Here are the top three bills for physicians to watch.
- SB 19-234: Sunset Professional Review Committees. This critical bill reenacts professional review protections for physicians. Plaintiff attorneys have been forcefully critical of the current professional review reporting requirements and are seeking access to professional review information in civil litigation. CMS is very aware that physician members are extremely concerned about the idea of the professional review system being opened to discovery.

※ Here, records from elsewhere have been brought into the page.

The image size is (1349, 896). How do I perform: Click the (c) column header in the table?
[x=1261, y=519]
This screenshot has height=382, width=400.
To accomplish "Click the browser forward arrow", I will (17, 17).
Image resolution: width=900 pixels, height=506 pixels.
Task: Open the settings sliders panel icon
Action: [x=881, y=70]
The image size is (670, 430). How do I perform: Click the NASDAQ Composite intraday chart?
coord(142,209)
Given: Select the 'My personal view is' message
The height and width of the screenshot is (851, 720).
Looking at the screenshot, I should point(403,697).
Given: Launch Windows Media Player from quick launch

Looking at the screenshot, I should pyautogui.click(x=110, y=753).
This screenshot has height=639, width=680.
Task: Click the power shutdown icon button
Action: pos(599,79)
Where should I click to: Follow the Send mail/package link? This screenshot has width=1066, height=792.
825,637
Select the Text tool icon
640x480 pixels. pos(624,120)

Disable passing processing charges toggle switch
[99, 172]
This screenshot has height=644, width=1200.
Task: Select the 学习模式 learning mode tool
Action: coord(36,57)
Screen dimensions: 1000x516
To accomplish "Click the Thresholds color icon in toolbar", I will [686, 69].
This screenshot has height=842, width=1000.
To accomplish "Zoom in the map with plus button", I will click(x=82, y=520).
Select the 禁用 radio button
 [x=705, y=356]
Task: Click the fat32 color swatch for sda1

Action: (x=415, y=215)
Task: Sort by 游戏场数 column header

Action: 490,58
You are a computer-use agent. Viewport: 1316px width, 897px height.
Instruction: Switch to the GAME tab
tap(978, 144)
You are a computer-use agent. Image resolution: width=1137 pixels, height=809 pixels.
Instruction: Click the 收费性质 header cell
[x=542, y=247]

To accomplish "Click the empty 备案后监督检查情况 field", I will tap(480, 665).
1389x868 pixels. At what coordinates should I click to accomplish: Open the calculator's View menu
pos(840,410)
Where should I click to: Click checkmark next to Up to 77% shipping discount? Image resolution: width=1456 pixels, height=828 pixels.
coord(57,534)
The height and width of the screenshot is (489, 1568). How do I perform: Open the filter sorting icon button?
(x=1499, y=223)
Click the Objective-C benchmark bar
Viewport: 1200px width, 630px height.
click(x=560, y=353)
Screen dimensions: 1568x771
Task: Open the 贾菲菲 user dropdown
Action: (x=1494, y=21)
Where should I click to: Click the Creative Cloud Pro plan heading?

A recent CMS-commissioned survey of physicians shows that members overwhelmingly agree that it is important to protect professional review documentation from being discoverable in lawsuits.
- SB 19-134 and HB 19-1174: Out-of-network Health Care Disclosures and Charges. Addressing the problem of surprise medical bills continues to be a priority issue at the legislature. Currently there are two competing bills to fix this issue and on April 4 CMS conveyed its strong support of a significant rewrite to Senate Bill 19-134 at a hearing of the Senate Health and Human Services Committee. CMS believes that the senate bill provides a better fix to surprise bills than the other piece of legislation, House Bill 19-1174. Pueblo’s Rep. Daneya Esgar is one of the sponsors of HB 19-1174.
- HB 19-1211: Prior Authorization Requirements Health Care Service. This bill, strongly supported by CMS, would streamline the overall process of prior authorization. It was approved by the House and now heads to the Senate. The bill would promote safe, timely and affordable access to evidence-based care for patients; enhance efficiency; increase transparency; and reduce the variations among payers and utilization management organizations.
I urge you to watch your email for “Code Blue” legislative alerts and respond promptly when needed. I thank you for your involvement.